Automatic Decision Making for Parameters in Kernel Method

Abstract

We propose to use the relationship between the parameter of kernel function and its decisional angle or distance metrics for selecting the optimal setting of the parameter of kernel functions in kernel method-based algorithms. Kernel method is established in the reproducing kernel Hilbert space, the angle and distance are two metrics in such space. We analyse and investigate the relationship between the parameter of kernel function and the metrics (distance or angle) in the reproducing kernel Hilbert space. We design a target function of optimization to model the relationship between these two variables, and found that (1) the landscape shapes of parameter and the metrics are the same in Gaussian kernel function because the norm of all the vectors are equal to one in reproducing kernel Hilbert space; (2) the landscape monotonicity of that are opposite in polynomial kernel function from that of Gaussian kernel. The monotonicity of designed target functions of optimization using Gaussian kernel and polynomial kernel is different as well.
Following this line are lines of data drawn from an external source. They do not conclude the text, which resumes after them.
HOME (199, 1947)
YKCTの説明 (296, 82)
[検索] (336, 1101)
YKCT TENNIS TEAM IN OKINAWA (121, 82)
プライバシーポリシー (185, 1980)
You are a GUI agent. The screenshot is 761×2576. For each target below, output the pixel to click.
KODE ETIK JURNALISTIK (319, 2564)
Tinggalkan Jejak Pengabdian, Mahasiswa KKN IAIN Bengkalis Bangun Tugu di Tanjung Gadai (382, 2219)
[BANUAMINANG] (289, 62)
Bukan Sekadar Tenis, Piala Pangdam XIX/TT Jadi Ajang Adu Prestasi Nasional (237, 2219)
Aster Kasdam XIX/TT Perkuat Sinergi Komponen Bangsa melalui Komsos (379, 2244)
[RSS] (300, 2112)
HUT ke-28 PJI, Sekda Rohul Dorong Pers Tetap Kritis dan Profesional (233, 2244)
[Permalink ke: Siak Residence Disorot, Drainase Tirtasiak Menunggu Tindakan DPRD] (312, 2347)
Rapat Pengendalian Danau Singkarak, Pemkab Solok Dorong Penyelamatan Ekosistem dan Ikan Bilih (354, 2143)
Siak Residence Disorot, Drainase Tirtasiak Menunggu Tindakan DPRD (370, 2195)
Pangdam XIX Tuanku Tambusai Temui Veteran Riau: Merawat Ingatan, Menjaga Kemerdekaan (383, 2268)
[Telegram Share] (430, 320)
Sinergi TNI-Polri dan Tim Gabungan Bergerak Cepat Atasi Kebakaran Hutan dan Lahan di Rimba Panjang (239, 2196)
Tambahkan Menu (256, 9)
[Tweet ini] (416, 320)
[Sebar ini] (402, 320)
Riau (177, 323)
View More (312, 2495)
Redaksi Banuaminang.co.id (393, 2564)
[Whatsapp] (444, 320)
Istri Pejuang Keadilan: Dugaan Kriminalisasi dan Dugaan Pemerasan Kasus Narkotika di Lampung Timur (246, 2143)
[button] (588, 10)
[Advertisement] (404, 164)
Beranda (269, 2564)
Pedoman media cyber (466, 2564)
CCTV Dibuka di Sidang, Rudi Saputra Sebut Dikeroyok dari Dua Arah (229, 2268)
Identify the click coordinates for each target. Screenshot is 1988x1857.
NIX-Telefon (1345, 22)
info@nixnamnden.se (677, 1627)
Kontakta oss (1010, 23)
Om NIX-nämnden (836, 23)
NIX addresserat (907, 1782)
The distance metric and angle metric have different distribution characteristics for the decision of parameter setting in kernel function. It needs to balance these two metrics when selecting a proper parameter of the kernel function in kernel-based algorithms. We use evolutionary multi-objective optimization algorithms to obtain the Pareto solutions for optimal selection of the parameter in kernel functions. We found that evolutionary multi-objective optimization algorithms are useful tools to balance the distance metric and angle metric in the decision of parameter setting in kernel method-based algorithms.